TASK OBJECTIVE
Retype the full set of data, character for character.

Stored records
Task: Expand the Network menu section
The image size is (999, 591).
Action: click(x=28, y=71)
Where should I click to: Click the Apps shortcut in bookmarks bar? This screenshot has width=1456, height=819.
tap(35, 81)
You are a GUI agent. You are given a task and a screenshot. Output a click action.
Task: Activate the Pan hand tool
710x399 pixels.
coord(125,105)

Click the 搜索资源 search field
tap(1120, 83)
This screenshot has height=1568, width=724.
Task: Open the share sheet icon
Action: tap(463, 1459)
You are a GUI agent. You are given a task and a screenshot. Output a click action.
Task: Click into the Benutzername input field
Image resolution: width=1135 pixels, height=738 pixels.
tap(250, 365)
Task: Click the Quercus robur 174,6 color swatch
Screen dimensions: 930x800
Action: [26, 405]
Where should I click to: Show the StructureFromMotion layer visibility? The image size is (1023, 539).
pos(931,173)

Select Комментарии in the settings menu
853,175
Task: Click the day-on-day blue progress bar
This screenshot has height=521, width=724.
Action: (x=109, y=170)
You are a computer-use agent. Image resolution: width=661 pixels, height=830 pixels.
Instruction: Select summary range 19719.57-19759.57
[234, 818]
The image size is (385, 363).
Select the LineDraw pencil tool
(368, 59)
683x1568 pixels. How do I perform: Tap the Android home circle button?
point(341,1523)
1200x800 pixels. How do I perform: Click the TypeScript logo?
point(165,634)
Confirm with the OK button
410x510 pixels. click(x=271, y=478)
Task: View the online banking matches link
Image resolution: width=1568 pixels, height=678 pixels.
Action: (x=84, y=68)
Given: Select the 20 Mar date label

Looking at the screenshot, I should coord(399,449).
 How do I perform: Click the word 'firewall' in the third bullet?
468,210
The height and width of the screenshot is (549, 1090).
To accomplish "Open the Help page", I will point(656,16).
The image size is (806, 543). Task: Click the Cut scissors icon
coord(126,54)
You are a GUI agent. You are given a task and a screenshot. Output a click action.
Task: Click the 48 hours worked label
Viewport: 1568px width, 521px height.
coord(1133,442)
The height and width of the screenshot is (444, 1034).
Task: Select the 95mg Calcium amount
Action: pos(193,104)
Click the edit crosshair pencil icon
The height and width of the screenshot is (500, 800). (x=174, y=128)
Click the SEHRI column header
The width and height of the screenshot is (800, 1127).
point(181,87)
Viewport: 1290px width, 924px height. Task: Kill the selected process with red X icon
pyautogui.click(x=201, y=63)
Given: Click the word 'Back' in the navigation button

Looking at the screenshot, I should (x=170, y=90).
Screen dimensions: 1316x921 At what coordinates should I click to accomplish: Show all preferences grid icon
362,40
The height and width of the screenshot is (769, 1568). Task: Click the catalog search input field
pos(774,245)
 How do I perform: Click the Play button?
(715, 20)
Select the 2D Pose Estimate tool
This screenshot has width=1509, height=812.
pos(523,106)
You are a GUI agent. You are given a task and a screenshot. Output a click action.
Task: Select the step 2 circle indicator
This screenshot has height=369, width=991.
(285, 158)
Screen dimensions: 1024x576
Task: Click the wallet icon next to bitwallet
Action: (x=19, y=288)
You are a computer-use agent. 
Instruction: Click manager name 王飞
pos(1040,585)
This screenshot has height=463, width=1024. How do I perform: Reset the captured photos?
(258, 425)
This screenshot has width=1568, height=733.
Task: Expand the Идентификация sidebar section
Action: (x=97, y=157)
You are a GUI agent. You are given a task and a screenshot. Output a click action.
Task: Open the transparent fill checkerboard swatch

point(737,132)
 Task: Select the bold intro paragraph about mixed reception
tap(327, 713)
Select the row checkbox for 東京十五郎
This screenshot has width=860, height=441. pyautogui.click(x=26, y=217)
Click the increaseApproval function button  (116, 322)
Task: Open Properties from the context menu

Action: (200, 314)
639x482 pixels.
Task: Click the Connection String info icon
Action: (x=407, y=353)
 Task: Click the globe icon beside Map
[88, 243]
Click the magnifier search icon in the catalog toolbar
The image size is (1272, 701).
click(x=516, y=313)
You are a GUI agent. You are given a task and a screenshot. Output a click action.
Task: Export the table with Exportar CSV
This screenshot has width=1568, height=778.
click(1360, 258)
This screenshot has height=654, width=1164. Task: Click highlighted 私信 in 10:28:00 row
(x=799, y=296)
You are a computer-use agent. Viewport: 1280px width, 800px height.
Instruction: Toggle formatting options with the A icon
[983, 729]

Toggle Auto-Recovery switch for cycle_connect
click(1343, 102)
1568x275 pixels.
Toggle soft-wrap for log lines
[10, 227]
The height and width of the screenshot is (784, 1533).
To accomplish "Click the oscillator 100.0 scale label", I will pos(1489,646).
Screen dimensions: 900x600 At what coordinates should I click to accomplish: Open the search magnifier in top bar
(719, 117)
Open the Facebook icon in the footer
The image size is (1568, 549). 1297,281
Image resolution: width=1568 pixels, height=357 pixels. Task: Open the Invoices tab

FINISHED TASK
Task: Expand the Network menu section
The image size is (999, 591).
Action: click(x=28, y=71)
Where should I click to: Click the Apps shortcut in bookmarks bar? This screenshot has width=1456, height=819.
tap(35, 81)
You are a GUI agent. You are given a task and a screenshot. Output a click action.
Task: Activate the Pan hand tool
710x399 pixels.
coord(125,105)

Click the 搜索资源 search field
tap(1120, 83)
This screenshot has height=1568, width=724.
Task: Open the share sheet icon
Action: tap(463, 1459)
You are a GUI agent. You are given a task and a screenshot. Output a click action.
Task: Click into the Benutzername input field
Image resolution: width=1135 pixels, height=738 pixels.
tap(250, 365)
Task: Click the Quercus robur 174,6 color swatch
Screen dimensions: 930x800
Action: [26, 405]
Where should I click to: Show the StructureFromMotion layer visibility? The image size is (1023, 539).
pos(931,173)

Select Комментарии in the settings menu
853,175
Task: Click the day-on-day blue progress bar
This screenshot has height=521, width=724.
Action: (x=109, y=170)
You are a computer-use agent. Image resolution: width=661 pixels, height=830 pixels.
Instruction: Select summary range 19719.57-19759.57
[234, 818]
The image size is (385, 363).
Select the LineDraw pencil tool
(368, 59)
683x1568 pixels. How do I perform: Tap the Android home circle button?
point(341,1523)
1200x800 pixels. How do I perform: Click the TypeScript logo?
point(165,634)
Confirm with the OK button
410x510 pixels. click(x=271, y=478)
Task: View the online banking matches link
Image resolution: width=1568 pixels, height=678 pixels.
Action: (x=84, y=68)
Given: Select the 20 Mar date label

Looking at the screenshot, I should coord(399,449).
 How do I perform: Click the word 'firewall' in the third bullet?
468,210
The height and width of the screenshot is (549, 1090).
To accomplish "Open the Help page", I will point(656,16).
The image size is (806, 543). Task: Click the Cut scissors icon
coord(126,54)
You are a GUI agent. You are given a task and a screenshot. Output a click action.
Task: Click the 48 hours worked label
Viewport: 1568px width, 521px height.
coord(1133,442)
The height and width of the screenshot is (444, 1034).
Task: Select the 95mg Calcium amount
Action: pos(193,104)
Click the edit crosshair pencil icon
The height and width of the screenshot is (500, 800). (x=174, y=128)
Click the SEHRI column header
The width and height of the screenshot is (800, 1127).
point(181,87)
Viewport: 1290px width, 924px height. Task: Kill the selected process with red X icon
pyautogui.click(x=201, y=63)
Given: Click the word 'Back' in the navigation button

Looking at the screenshot, I should (x=170, y=90).
Screen dimensions: 1316x921 At what coordinates should I click to accomplish: Show all preferences grid icon
362,40
The height and width of the screenshot is (769, 1568). Task: Click the catalog search input field
pos(774,245)
 How do I perform: Click the Play button?
(715, 20)
Select the 2D Pose Estimate tool
This screenshot has width=1509, height=812.
pos(523,106)
You are a GUI agent. You are given a task and a screenshot. Output a click action.
Task: Select the step 2 circle indicator
This screenshot has height=369, width=991.
(285, 158)
Screen dimensions: 1024x576
Task: Click the wallet icon next to bitwallet
Action: (x=19, y=288)
You are a computer-use agent. 
Instruction: Click manager name 王飞
pos(1040,585)
This screenshot has height=463, width=1024. How do I perform: Reset the captured photos?
(258, 425)
This screenshot has width=1568, height=733.
Task: Expand the Идентификация sidebar section
Action: (x=97, y=157)
You are a GUI agent. You are given a task and a screenshot. Output a click action.
Task: Open the transparent fill checkerboard swatch

point(737,132)
 Task: Select the bold intro paragraph about mixed reception
tap(327, 713)
Select the row checkbox for 東京十五郎
This screenshot has width=860, height=441. pyautogui.click(x=26, y=217)
Click the increaseApproval function button  (116, 322)
Task: Open Properties from the context menu

Action: (200, 314)
639x482 pixels.
Task: Click the Connection String info icon
Action: (x=407, y=353)
 Task: Click the globe icon beside Map
[88, 243]
Click the magnifier search icon in the catalog toolbar
The image size is (1272, 701).
click(x=516, y=313)
You are a GUI agent. You are given a task and a screenshot. Output a click action.
Task: Export the table with Exportar CSV
This screenshot has width=1568, height=778.
click(1360, 258)
This screenshot has height=654, width=1164. Task: Click highlighted 私信 in 10:28:00 row
(x=799, y=296)
You are a computer-use agent. Viewport: 1280px width, 800px height.
Instruction: Toggle formatting options with the A icon
[983, 729]

Toggle Auto-Recovery switch for cycle_connect
click(1343, 102)
1568x275 pixels.
Toggle soft-wrap for log lines
[10, 227]
The height and width of the screenshot is (784, 1533).
To accomplish "Click the oscillator 100.0 scale label", I will pos(1489,646).
Screen dimensions: 900x600 At what coordinates should I click to accomplish: Open the search magnifier in top bar
(719, 117)
Open the Facebook icon in the footer
The image size is (1568, 549). 1297,281
Image resolution: width=1568 pixels, height=357 pixels. Task: Open the Invoices tab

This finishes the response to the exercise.